**What to work on**: Reproduce every one of the records below verbatim, line for line.

[Dataset excerpt]
++++++
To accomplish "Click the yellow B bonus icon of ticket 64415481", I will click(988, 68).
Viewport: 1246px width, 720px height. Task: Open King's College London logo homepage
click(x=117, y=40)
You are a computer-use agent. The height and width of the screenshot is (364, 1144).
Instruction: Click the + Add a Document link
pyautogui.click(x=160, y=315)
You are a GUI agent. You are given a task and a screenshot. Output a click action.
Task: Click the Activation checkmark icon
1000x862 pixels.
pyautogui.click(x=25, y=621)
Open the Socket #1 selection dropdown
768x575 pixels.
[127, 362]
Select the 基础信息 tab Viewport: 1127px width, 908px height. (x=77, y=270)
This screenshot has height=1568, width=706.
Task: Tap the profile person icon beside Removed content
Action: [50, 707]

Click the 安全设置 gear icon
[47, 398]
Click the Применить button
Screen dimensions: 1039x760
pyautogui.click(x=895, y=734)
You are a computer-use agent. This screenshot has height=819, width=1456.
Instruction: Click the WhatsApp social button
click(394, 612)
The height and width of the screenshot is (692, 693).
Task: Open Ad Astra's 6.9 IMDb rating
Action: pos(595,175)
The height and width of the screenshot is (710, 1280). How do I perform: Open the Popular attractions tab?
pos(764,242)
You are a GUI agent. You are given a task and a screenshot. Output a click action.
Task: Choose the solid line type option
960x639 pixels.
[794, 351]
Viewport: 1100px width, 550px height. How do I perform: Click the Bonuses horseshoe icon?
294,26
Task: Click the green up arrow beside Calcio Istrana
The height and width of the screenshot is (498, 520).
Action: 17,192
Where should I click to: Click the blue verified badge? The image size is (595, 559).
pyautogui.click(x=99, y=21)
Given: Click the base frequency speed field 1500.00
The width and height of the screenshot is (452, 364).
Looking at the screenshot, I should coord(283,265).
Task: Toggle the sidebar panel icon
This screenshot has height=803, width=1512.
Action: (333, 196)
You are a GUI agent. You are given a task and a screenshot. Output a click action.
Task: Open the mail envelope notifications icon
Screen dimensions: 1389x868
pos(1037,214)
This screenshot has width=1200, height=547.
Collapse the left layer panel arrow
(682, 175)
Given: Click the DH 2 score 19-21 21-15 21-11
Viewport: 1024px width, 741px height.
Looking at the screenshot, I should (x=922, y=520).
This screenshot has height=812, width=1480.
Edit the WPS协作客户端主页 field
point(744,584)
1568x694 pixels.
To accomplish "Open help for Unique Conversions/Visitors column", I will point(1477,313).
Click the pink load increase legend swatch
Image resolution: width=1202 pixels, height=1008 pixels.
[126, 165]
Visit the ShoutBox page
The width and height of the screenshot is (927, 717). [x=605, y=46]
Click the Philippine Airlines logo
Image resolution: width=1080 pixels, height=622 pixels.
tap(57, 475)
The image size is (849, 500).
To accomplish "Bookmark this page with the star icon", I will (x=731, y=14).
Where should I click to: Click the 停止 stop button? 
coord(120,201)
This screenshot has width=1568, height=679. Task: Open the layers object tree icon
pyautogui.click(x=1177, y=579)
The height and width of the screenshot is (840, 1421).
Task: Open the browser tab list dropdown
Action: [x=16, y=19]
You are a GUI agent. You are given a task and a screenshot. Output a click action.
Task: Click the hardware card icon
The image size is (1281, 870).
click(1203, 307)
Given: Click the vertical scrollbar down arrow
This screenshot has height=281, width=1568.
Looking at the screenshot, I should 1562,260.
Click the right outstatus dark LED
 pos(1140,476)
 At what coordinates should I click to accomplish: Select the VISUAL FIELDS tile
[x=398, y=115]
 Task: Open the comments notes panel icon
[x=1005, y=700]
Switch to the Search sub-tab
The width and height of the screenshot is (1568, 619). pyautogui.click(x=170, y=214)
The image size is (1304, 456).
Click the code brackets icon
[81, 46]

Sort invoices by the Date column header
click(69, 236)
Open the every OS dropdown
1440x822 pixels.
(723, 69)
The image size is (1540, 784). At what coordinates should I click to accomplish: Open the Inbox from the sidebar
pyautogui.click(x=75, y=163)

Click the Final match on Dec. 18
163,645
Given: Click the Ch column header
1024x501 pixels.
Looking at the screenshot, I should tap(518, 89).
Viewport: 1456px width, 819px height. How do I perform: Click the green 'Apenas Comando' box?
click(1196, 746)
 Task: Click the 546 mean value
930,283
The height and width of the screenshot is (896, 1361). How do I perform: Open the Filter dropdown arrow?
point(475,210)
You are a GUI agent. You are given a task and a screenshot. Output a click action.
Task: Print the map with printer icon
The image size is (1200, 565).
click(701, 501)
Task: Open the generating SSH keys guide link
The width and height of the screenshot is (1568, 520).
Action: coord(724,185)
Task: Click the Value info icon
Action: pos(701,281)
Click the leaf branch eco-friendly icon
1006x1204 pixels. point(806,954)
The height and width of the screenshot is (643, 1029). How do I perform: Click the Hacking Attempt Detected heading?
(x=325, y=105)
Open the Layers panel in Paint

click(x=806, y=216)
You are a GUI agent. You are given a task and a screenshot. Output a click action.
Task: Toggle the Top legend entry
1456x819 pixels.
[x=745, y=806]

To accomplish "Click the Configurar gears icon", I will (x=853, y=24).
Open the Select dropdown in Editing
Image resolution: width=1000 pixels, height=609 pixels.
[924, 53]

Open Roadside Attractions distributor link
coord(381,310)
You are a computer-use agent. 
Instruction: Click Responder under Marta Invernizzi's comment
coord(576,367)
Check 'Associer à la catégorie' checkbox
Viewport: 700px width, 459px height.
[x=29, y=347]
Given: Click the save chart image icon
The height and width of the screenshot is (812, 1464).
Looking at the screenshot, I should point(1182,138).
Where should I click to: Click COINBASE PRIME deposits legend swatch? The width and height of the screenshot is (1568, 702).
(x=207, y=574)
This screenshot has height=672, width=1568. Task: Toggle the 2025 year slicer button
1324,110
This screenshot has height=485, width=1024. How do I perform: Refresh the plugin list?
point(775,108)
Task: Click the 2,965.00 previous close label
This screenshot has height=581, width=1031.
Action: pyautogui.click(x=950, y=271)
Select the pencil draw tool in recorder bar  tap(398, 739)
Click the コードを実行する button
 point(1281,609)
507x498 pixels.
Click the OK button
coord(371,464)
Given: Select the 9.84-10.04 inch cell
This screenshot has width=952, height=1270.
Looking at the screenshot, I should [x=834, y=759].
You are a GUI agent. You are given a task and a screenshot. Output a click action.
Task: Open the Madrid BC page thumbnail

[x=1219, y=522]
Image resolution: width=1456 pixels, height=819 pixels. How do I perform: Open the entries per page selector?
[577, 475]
++++++
**Problem solution**:
To accomplish "Click the yellow B bonus icon of ticket 64415481", I will click(988, 68).
Viewport: 1246px width, 720px height. Task: Open King's College London logo homepage
click(x=117, y=40)
You are a computer-use agent. The height and width of the screenshot is (364, 1144).
Instruction: Click the + Add a Document link
pyautogui.click(x=160, y=315)
You are a GUI agent. You are given a task and a screenshot. Output a click action.
Task: Click the Activation checkmark icon
1000x862 pixels.
pyautogui.click(x=25, y=621)
Open the Socket #1 selection dropdown
768x575 pixels.
[127, 362]
Select the 基础信息 tab Viewport: 1127px width, 908px height. (x=77, y=270)
This screenshot has height=1568, width=706.
Task: Tap the profile person icon beside Removed content
Action: [50, 707]

Click the 安全设置 gear icon
[47, 398]
Click the Применить button
Screen dimensions: 1039x760
pyautogui.click(x=895, y=734)
You are a computer-use agent. This screenshot has height=819, width=1456.
Instruction: Click the WhatsApp social button
click(394, 612)
The height and width of the screenshot is (692, 693).
Task: Open Ad Astra's 6.9 IMDb rating
Action: pos(595,175)
The height and width of the screenshot is (710, 1280). How do I perform: Open the Popular attractions tab?
pos(764,242)
You are a GUI agent. You are given a task and a screenshot. Output a click action.
Task: Choose the solid line type option
960x639 pixels.
[794, 351]
Viewport: 1100px width, 550px height. How do I perform: Click the Bonuses horseshoe icon?
294,26
Task: Click the green up arrow beside Calcio Istrana
The height and width of the screenshot is (498, 520).
Action: 17,192
Where should I click to: Click the blue verified badge? The image size is (595, 559).
pyautogui.click(x=99, y=21)
Given: Click the base frequency speed field 1500.00
The width and height of the screenshot is (452, 364).
Looking at the screenshot, I should coord(283,265).
Task: Toggle the sidebar panel icon
This screenshot has height=803, width=1512.
Action: (333, 196)
You are a GUI agent. You are given a task and a screenshot. Output a click action.
Task: Open the mail envelope notifications icon
Screen dimensions: 1389x868
pos(1037,214)
This screenshot has width=1200, height=547.
Collapse the left layer panel arrow
(682, 175)
Given: Click the DH 2 score 19-21 21-15 21-11
Viewport: 1024px width, 741px height.
Looking at the screenshot, I should (x=922, y=520).
This screenshot has height=812, width=1480.
Edit the WPS协作客户端主页 field
point(744,584)
1568x694 pixels.
To accomplish "Open help for Unique Conversions/Visitors column", I will point(1477,313).
Click the pink load increase legend swatch
Image resolution: width=1202 pixels, height=1008 pixels.
[126, 165]
Visit the ShoutBox page
The width and height of the screenshot is (927, 717). [x=605, y=46]
Click the Philippine Airlines logo
Image resolution: width=1080 pixels, height=622 pixels.
tap(57, 475)
The image size is (849, 500).
To accomplish "Bookmark this page with the star icon", I will (x=731, y=14).
Where should I click to: Click the 停止 stop button? 
coord(120,201)
This screenshot has width=1568, height=679. Task: Open the layers object tree icon
pyautogui.click(x=1177, y=579)
The height and width of the screenshot is (840, 1421).
Task: Open the browser tab list dropdown
Action: [x=16, y=19]
You are a GUI agent. You are given a task and a screenshot. Output a click action.
Task: Click the hardware card icon
The image size is (1281, 870).
click(1203, 307)
Given: Click the vertical scrollbar down arrow
This screenshot has height=281, width=1568.
Looking at the screenshot, I should 1562,260.
Click the right outstatus dark LED
 pos(1140,476)
 At what coordinates should I click to accomplish: Select the VISUAL FIELDS tile
[x=398, y=115]
 Task: Open the comments notes panel icon
[x=1005, y=700]
Switch to the Search sub-tab
The width and height of the screenshot is (1568, 619). pyautogui.click(x=170, y=214)
The image size is (1304, 456).
Click the code brackets icon
[81, 46]

Sort invoices by the Date column header
click(69, 236)
Open the every OS dropdown
1440x822 pixels.
(723, 69)
The image size is (1540, 784). At what coordinates should I click to accomplish: Open the Inbox from the sidebar
pyautogui.click(x=75, y=163)

Click the Final match on Dec. 18
163,645
Given: Click the Ch column header
1024x501 pixels.
Looking at the screenshot, I should tap(518, 89).
Viewport: 1456px width, 819px height. How do I perform: Click the green 'Apenas Comando' box?
click(1196, 746)
 Task: Click the 546 mean value
930,283
The height and width of the screenshot is (896, 1361). How do I perform: Open the Filter dropdown arrow?
point(475,210)
You are a GUI agent. You are given a task and a screenshot. Output a click action.
Task: Print the map with printer icon
The image size is (1200, 565).
click(701, 501)
Task: Open the generating SSH keys guide link
The width and height of the screenshot is (1568, 520).
Action: coord(724,185)
Task: Click the Value info icon
Action: pos(701,281)
Click the leaf branch eco-friendly icon
1006x1204 pixels. point(806,954)
The height and width of the screenshot is (643, 1029). How do I perform: Click the Hacking Attempt Detected heading?
(x=325, y=105)
Open the Layers panel in Paint

click(x=806, y=216)
You are a GUI agent. You are given a task and a screenshot. Output a click action.
Task: Toggle the Top legend entry
1456x819 pixels.
[x=745, y=806]

To accomplish "Click the Configurar gears icon", I will (x=853, y=24).
Open the Select dropdown in Editing
Image resolution: width=1000 pixels, height=609 pixels.
[924, 53]

Open Roadside Attractions distributor link
coord(381,310)
You are a computer-use agent. 
Instruction: Click Responder under Marta Invernizzi's comment
coord(576,367)
Check 'Associer à la catégorie' checkbox
Viewport: 700px width, 459px height.
[x=29, y=347]
Given: Click the save chart image icon
The height and width of the screenshot is (812, 1464).
Looking at the screenshot, I should point(1182,138).
Where should I click to: Click COINBASE PRIME deposits legend swatch? The width and height of the screenshot is (1568, 702).
(x=207, y=574)
This screenshot has height=672, width=1568. Task: Toggle the 2025 year slicer button
1324,110
This screenshot has height=485, width=1024. How do I perform: Refresh the plugin list?
point(775,108)
Task: Click the 2,965.00 previous close label
This screenshot has height=581, width=1031.
Action: pyautogui.click(x=950, y=271)
Select the pencil draw tool in recorder bar  tap(398, 739)
Click the コードを実行する button
 point(1281,609)
507x498 pixels.
Click the OK button
coord(371,464)
Given: Select the 9.84-10.04 inch cell
This screenshot has width=952, height=1270.
Looking at the screenshot, I should [x=834, y=759].
You are a GUI agent. You are given a task and a screenshot. Output a click action.
Task: Open the Madrid BC page thumbnail

[x=1219, y=522]
Image resolution: width=1456 pixels, height=819 pixels. How do I perform: Open the entries per page selector?
[577, 475]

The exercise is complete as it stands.